You want to hit the middle ground here. Kaleidoscopes are eye-catching and attractive, but they're anything but simple. A blank white page is simple, but not compelling. As a developer, you want to exercise some design skills and have a clear, functional portfolio with an inviting color scheme. Every design element should draw attention to who you are, what you're capable of, and what you've built. Together, it should leave the reader with the impression that you've built great things, are eager to build more, and are worth working with. Design can feel more subjective than other fields — bad designs don't throw syntax errors when you try to run them. Thinkful's Web Development Bootcamp students always have their portfolios reviewed by teams of UX experts and designers, who give feedback based on years of experience, contact with hiring managers, and proven results.

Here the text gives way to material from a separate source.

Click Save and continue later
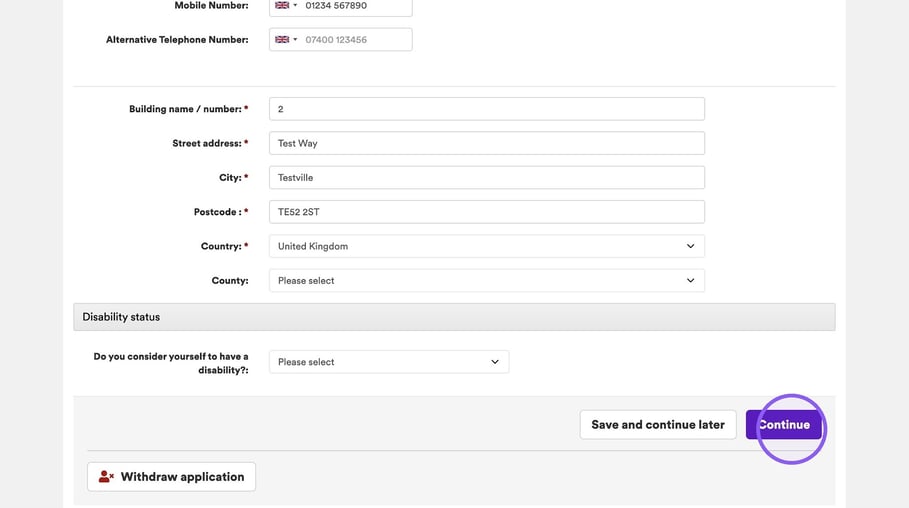The height and width of the screenshot is (508, 909). tap(658, 424)
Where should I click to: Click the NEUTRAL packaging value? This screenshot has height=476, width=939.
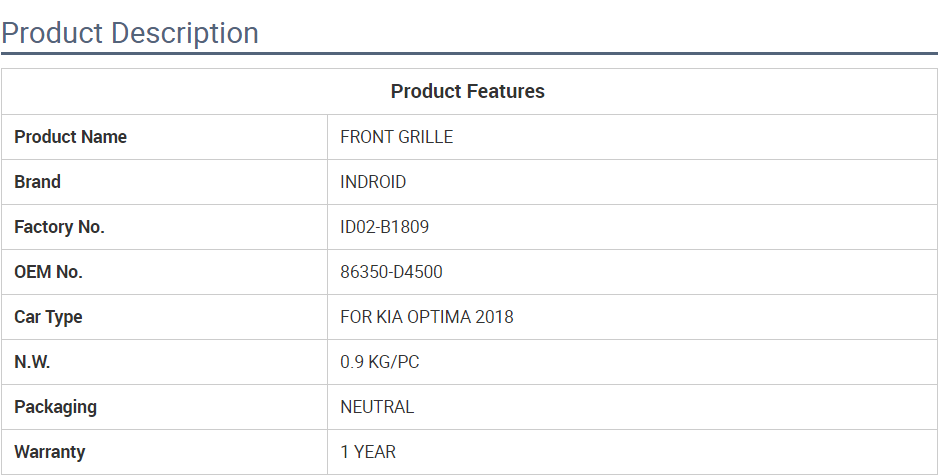pos(377,407)
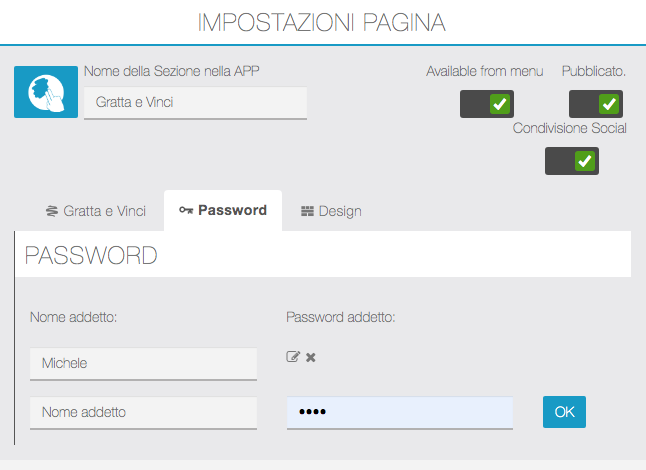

2. Put your best work forward.

Avoid basic 'learner' apps and clones of other websites. Few hiring managers will be impressed to see that you've created the seven-hundredth copy of AirBnB they've seen in their applicant pool, or the "hello, world!" alert you made as your first JavaScript exercise. Show them original apps that you've built from scratch. Thinkful requires students to create capstone projects, which you build alongside your personal mentor. Together, you two work 1-on-1 to come up with an idea for a production-grade app, decide on the scope of the project and the features it will require, and then you build it. In order to get approved, each app needs to work smoothly, have a clear and appealing user experience, and follow best practices. Capstone projects impress hiring managers every day. Whether you're Thinkful student building capstones or you're learning another way, make sure that you're sharing something great.

3. Explain what you're capable of.

"I'm a web developer" doesn't cut it. What stack do you work best with? Better yet, what sort of problems do you excel at solving and in which industries? Have a clear description of every project you've built and elaborating on which technologies you chose to build it. That gives a hiring manager a clear picture of what you can do. Sharing code you've written is also a key ingredient. Thinkful places heavy emphasis on graduates being able to articulate why their code does what it does — they think this is a driver of their 93% placement rate and $19,088 average salary increase.

4. Know your market.

Do thorough research of your local job boards and find out what sort of web developers are being sought out in your market. Then, position yourself accordingly. Like design, this is an area with a lot of subjectivity. How can you tell if you're positioned well to work at an agency, a startup, or an established corporation? In some cases, it comes down to copy, but there's more to it. It's usually useful to get feedback from someone with a lot of connections. Career Services handles this for Thinkful students. With extensive connections to employers around the world, they are able to get direct feedback on what employers are looking for, and they pass that information along to you.

5. Give them a way to contact you!

Imagine having a great portfolio, but you link to an email address that you never check, or forget to share your LinkedIn information, or don't link to your GitHub. People really do make this mistake. Always make sure your portfolio has up-to-date contact information!


Having a great portfolio is key. Not only is it important for getting a hiring manager's attention, it's also great to make sure you stand out from other applicants. That doesn't just mean being the best of the newly-minted developers: Thinkful has seen graduates with particularly strong portfolios compete with people who have multiple years of industry experience. No matter where you learn or what your experience is, use these 5 tips to having a great portfolio.